Our investment team round-up some of last week’s news…
Investors eagerly tuned into Jerome Powell’s first congressional testimony. The new incoming Federal Reserve Chairman Powell painted a relatively optimistic picture for the US economy, which policies the new Fed Chair will sponsor, and his views on the trajectory for interest rates, all of which will be scrutinised closely in the months ahead.
Janet Yellen, the previous Chairperson of the Federal Reserve, increased rates five times during her term (three times in 2017). Each time she raised rates by a quarter of a percent which is typical of the Fed’s steady as she goes approach.
Each rise in rates has been foreshadowed by concerns that the US economy would be inhibited from regaining full economic health. This week Powell put many of those concerns onto the back burner. He argued, “the economic outlook remains strong”, and “some of the headwinds the US economy faced in previous years have turned into tailwinds”. A big part of his reasoning appears to be associated with the stimulative fiscal policy (tax reform and budget spending) initiatives enacted by the Trump administration. Powell voiced that “further gradual increases” in the Federal Funds rate i.e. interest rates, would be appropriate.
Powell also reaffirmed that maximising employment and maintaining price stability are important objectives, but he carefully moderated his tone around inflation. The dilemma of inflation has been that until recently the global economic recovery had been shown to have little impact on improvements to real wage growth. Growth in pay has uncharacteristically lagged the strong improvement in employment conditions. However, with fiscal policy being deployed, to spur yet more economic activity, the Fed appear to recognise that inflation runs the risk of spiking. However, the Fed will continue to strike a balance between avoiding an overheated economy and allowing inflation to rise uncontrollably above the Fed’s target of 2%.
Following Powell’s address, the probability of an interest rate hike in March remained unchanged. However, the probability attached to the need for two, three and four quarter percent rate hikes over the course of 2018 increased, as illustrated by the chart below.

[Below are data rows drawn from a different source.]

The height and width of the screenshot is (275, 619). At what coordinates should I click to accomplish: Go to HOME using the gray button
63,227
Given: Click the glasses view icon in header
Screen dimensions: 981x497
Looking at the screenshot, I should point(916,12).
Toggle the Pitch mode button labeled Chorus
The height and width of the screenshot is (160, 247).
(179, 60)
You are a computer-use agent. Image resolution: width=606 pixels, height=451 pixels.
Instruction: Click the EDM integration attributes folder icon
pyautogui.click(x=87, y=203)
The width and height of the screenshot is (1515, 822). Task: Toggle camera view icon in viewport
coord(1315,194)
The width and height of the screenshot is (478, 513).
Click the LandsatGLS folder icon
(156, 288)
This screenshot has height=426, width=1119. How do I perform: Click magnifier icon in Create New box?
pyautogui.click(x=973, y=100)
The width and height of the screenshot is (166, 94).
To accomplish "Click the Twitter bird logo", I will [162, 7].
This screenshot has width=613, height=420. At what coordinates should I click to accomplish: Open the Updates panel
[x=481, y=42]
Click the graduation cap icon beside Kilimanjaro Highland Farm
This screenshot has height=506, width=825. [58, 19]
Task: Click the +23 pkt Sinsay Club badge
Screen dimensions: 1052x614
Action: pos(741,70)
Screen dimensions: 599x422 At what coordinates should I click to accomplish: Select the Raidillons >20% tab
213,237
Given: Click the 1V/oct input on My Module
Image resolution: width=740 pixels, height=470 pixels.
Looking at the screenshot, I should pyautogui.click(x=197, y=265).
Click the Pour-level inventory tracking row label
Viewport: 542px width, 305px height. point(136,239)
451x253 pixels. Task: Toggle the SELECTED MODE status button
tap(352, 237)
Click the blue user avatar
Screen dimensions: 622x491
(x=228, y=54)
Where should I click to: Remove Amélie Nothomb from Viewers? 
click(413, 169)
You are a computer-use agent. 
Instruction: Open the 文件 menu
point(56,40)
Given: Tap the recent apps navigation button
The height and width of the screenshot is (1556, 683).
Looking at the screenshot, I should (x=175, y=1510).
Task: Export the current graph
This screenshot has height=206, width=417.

US Interest Rate Hike Probabilities
Source: Bloomberg, 01 March 2018
The Fed emphasised that interest rate hikes this year are data dependent, but officials indicated that a higher growth rate will not necessarily prompt the central bank to accelerate monetary tightening. They are obviously focused on inflationary pressures and how this will manifest.
Source: Trading Economics, 01 March 2018
Whilst being pressed on his approach to interest rate policy, market participants are also assessing Powell, versus his predecessor, regarding his attitude to financial deregulation. Powell responded to questions from members of the House that the Fed intends to relax regulation on banks. One possible change could be a reduction in capital requirements for some large banks, allowing them to rely more heavily on borrowed money, but “without losing any safety and soundness”. It seems the US sees an opening to lighten the burden of regulation, perhaps with a view to making their financial sector more nimble and able to compete globally. An interesting thought!